> Task statement: Copy out the following records line for line, without altering anything.
....................
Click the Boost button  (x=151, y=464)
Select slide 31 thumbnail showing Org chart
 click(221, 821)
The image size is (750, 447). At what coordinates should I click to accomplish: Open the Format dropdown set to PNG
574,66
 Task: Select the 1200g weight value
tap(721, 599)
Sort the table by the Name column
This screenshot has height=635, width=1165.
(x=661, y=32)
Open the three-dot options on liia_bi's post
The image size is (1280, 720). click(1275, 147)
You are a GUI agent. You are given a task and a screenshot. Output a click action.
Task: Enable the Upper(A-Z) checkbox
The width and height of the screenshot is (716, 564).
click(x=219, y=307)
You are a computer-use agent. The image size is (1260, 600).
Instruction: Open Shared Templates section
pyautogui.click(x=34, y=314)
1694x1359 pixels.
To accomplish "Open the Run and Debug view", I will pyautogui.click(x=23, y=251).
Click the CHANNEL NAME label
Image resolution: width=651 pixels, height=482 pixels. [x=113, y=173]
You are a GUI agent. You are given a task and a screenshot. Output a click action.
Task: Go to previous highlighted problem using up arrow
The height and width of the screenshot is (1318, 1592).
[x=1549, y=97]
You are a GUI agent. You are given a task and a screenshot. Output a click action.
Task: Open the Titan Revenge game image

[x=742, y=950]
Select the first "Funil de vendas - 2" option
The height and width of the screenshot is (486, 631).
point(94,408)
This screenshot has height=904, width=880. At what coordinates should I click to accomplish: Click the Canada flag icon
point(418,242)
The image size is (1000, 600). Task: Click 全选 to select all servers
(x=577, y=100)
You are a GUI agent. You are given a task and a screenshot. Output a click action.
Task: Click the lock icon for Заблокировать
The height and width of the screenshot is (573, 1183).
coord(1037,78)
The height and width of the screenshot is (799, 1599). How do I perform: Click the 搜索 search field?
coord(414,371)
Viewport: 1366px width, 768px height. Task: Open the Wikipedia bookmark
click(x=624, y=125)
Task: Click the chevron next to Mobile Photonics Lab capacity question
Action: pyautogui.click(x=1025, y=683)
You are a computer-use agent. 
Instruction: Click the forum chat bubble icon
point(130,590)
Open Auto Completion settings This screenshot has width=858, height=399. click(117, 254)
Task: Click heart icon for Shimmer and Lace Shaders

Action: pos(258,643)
....................
> Written solution:
Click the Boost button  (x=151, y=464)
Select slide 31 thumbnail showing Org chart
 click(221, 821)
The image size is (750, 447). At what coordinates should I click to accomplish: Open the Format dropdown set to PNG
574,66
 Task: Select the 1200g weight value
tap(721, 599)
Sort the table by the Name column
This screenshot has height=635, width=1165.
(x=661, y=32)
Open the three-dot options on liia_bi's post
The image size is (1280, 720). click(1275, 147)
You are a GUI agent. You are given a task and a screenshot. Output a click action.
Task: Enable the Upper(A-Z) checkbox
The width and height of the screenshot is (716, 564).
click(x=219, y=307)
You are a computer-use agent. The image size is (1260, 600).
Instruction: Open Shared Templates section
pyautogui.click(x=34, y=314)
1694x1359 pixels.
To accomplish "Open the Run and Debug view", I will pyautogui.click(x=23, y=251).
Click the CHANNEL NAME label
Image resolution: width=651 pixels, height=482 pixels. [x=113, y=173]
You are a GUI agent. You are given a task and a screenshot. Output a click action.
Task: Go to previous highlighted problem using up arrow
The height and width of the screenshot is (1318, 1592).
[x=1549, y=97]
You are a GUI agent. You are given a task and a screenshot. Output a click action.
Task: Open the Titan Revenge game image

[x=742, y=950]
Select the first "Funil de vendas - 2" option
The height and width of the screenshot is (486, 631).
point(94,408)
This screenshot has height=904, width=880. At what coordinates should I click to accomplish: Click the Canada flag icon
point(418,242)
The image size is (1000, 600). Task: Click 全选 to select all servers
(x=577, y=100)
You are a GUI agent. You are given a task and a screenshot. Output a click action.
Task: Click the lock icon for Заблокировать
The height and width of the screenshot is (573, 1183).
coord(1037,78)
The height and width of the screenshot is (799, 1599). How do I perform: Click the 搜索 search field?
coord(414,371)
Viewport: 1366px width, 768px height. Task: Open the Wikipedia bookmark
click(x=624, y=125)
Task: Click the chevron next to Mobile Photonics Lab capacity question
Action: pyautogui.click(x=1025, y=683)
You are a computer-use agent. 
Instruction: Click the forum chat bubble icon
point(130,590)
Open Auto Completion settings This screenshot has width=858, height=399. click(117, 254)
Task: Click heart icon for Shimmer and Lace Shaders

Action: pos(258,643)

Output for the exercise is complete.